District 2 comprises Gentilly, parts of New Orleans East and the Upper 9th Ward, where Gabriela Biro, Eric “Doc” Jones and Chan Tucker are vying to succeed board member Ethan Ashley, who chose not to seek re-election.
Biro is a professional hairdresser and community organizer who participated in Occupy Wall Street and Black Lives Matter protests. She told The Times-Picayune that she decided to run after hearing her clients’ stories of flawed schools and seeing lawmakers pass a bill requiring public schools to post the Ten Commandments in classrooms. She says she supports the district running more schools, if that’s what her constituents want. She is endorsed by the United Teachers of New Orleans union, which represents all school employees.
Jones is a former teacher who spent almost two decades as a director at Teach for America, which has recruited teachers for local charter schools. He also has served on the boards of New Orleans East Matters, the Downtown Development District (DDD), the Industrial Development Board, the now-closed Mary D. Coghill School’s board. He left the Coghill board amid allegations that he had told teachers not to fail any students; he denied those allegations in a T-P interview.
He said he supports successful charter schools but would advocate for the district to take over struggling schools and turn them into “neighborhood schools.” He is endorsed by the Orleans Parish Democratic Executive Committee, the Independent Women’s Organization (IWO) and other local groups.
Tucker, an executive at Entergy, is the best-financed candidate — and the most supportive of charters. He serves on the board of Audubon Gentilly Montessori, a charter school that his two sons attend. He told the T-P that he supports “parent choice and school autonomy,” and that his experience balancing a $1.5 billion budget and managing hundreds of employees and contractors gives him an “engineer’s” perspective on citywide school governance. He is endorsed by the Louisiana chapter of Democrats for Education Reform, a pro-charter group.
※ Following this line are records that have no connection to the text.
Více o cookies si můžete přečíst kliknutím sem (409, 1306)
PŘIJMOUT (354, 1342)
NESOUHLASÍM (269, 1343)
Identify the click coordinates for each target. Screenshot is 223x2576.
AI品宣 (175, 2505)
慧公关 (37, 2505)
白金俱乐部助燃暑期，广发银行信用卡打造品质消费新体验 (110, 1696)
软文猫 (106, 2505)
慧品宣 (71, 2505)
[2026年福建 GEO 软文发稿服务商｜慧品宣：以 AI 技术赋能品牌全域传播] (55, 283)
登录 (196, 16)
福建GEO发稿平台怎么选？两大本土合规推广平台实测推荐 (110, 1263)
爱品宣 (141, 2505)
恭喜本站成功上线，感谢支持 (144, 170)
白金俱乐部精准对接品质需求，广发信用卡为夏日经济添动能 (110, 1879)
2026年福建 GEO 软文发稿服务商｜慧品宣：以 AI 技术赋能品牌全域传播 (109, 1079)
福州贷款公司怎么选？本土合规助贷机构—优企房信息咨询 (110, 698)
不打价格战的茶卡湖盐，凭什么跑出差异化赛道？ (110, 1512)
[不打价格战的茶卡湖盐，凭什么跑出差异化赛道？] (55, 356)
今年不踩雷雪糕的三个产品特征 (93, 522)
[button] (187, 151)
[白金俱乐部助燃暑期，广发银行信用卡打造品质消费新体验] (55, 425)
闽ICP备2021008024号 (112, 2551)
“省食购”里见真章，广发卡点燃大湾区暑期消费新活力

In District 4, which covers Algiers and parts of the Marigny, Bywater and the French Quarter, incumbent Donaldo Batiste faces challenger KaTrina Chantelle Griffin. Both are also endorsed by the Democrats for Education Reform.
Batiste was appointed to the board in 2022 to fill the vacant 4th district seat and then ran unopposed in a special election. He previously taught math in Terrebonne Parish and served as principal of John McDonogh Senior High School, as an administrator in the district’s central office and as superintendent of a school district near Chicago. He has advocated more direct-run schools if enrollment numbers fall and whenever charter schools fail — including a moratorium on new charter schools.
Griffin is an accountant and community volunteer who has worked as a certified police mediator and education fundraiser. Noting that her children graduated from local public schools, she says she wants to emphasize teacher retention and data transparency and address truancy.
Jefferson Charter proposition
Voters in Jefferson Parish will decide whether to change the Home Rule Charter to let parish council members and the parish president hire and fire unclassified — non-civil service — employees at will. The proposed change would not affect classified civil service employees, who make up the bulk of parish workers.
Currently, a small number of council and administration employees, mostly clerical workers, are hired at-will but are protected from dismissal until the end of the elected official’s term. Council and administration chiefs of staff and other top advisers can be hired and fired anytime — and they can work in political campaigns.
The parish Charter Advisory Committee recommended putting all council and administrative employees on the same “at-will” status. The council unanimously voted to put the committee’s recommendation on the ballot.
A “yes” vote on the proposed charter amendment would allow council and administration employees to engage in political campaigns and activities and to serve at the pleasure of the elected official who hired them.